En application de ces nouvelles dispositions et de l'hypothèse d'inflation retenue dans le présent projet de loi de financement (1 %), les pensions de retraite devraient être revalorisées de 0,6 % au 1 er octobre 2016 et l'ensemble des autres prestations sociales de 0,4 % au 1 er avril 2016 . Compte tenu de ces hypothèses, la réforme proposée devrait entraîner une moindre dépense de 400 millions d'euros de prestations pour l'ensemble des organismes de sécurité sociale. Selon l'évaluation préalable, « à terme, la mesure est cependant neutre compte tenu de l'alignement sur longue période entre inflation prévisionnelle et inflation constatée ».

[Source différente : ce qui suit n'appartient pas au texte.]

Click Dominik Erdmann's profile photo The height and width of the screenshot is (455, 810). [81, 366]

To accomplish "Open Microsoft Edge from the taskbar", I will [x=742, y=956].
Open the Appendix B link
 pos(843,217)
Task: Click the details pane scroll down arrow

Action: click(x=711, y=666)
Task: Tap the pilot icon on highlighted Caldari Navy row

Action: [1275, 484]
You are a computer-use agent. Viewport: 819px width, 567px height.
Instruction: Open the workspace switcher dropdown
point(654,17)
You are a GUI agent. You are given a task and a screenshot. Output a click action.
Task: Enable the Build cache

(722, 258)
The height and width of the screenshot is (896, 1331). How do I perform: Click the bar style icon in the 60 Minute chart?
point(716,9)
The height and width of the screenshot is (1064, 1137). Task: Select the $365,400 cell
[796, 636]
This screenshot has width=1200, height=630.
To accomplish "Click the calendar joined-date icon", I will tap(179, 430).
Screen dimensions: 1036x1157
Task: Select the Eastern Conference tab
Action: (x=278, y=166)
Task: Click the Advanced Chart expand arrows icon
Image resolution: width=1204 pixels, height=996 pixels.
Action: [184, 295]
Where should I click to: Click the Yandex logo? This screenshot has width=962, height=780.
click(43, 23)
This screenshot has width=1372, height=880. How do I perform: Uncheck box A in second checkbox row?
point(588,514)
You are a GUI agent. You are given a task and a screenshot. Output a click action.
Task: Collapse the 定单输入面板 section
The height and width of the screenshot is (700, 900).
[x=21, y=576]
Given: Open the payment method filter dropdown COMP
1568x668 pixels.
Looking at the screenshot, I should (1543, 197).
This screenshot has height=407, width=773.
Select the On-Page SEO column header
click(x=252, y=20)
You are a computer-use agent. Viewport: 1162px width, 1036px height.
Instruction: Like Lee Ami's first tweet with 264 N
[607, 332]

L'Assemblée nationale a adopté huit amendements rédactionnels et de coordination à cet article.
Impact financier de la réforme des modalités de revalorisation des prestations sociales en 2016
(en millions d'euros)
Sécurité sociale |
État |
Collectivités territoriales |
TOTAL |
400 |
88 |
90 |
578 |
Source : évaluations préalables annexées au projet de loi de financement de la sécurité sociale et au projet de loi de finances pour 2016
Après avoir décalé du 1 er avril au 1 er octobre la date de revalorisation des pensions de retraite en 2014, dans le cadre de la réforme des retraites 102 ( * ) , le Gouvernement compte, à nouveau, sur une modification des modalités de revalorisation pour contenir, ponctuellement, les dépenses de prestations sociales. De plus, le moment choisi pour introduire cette nouvelle règle d'indexation selon l'inflation constatée apparaît particulièrement opportun, dans la mesure où les prix à la consommation devraient à nouveau croître en 2016 et 2017.
La règle proposée représentant néanmoins une relative simplification pour les assurés, en comparaison du système actuel, votre rapporteur pour avis est favorable à son adoption sans modification .
* 102 Article 5 de la loi n° 2014-40 du 20 janvier 2014 garantissant l'avenir et la justice du système de retraites.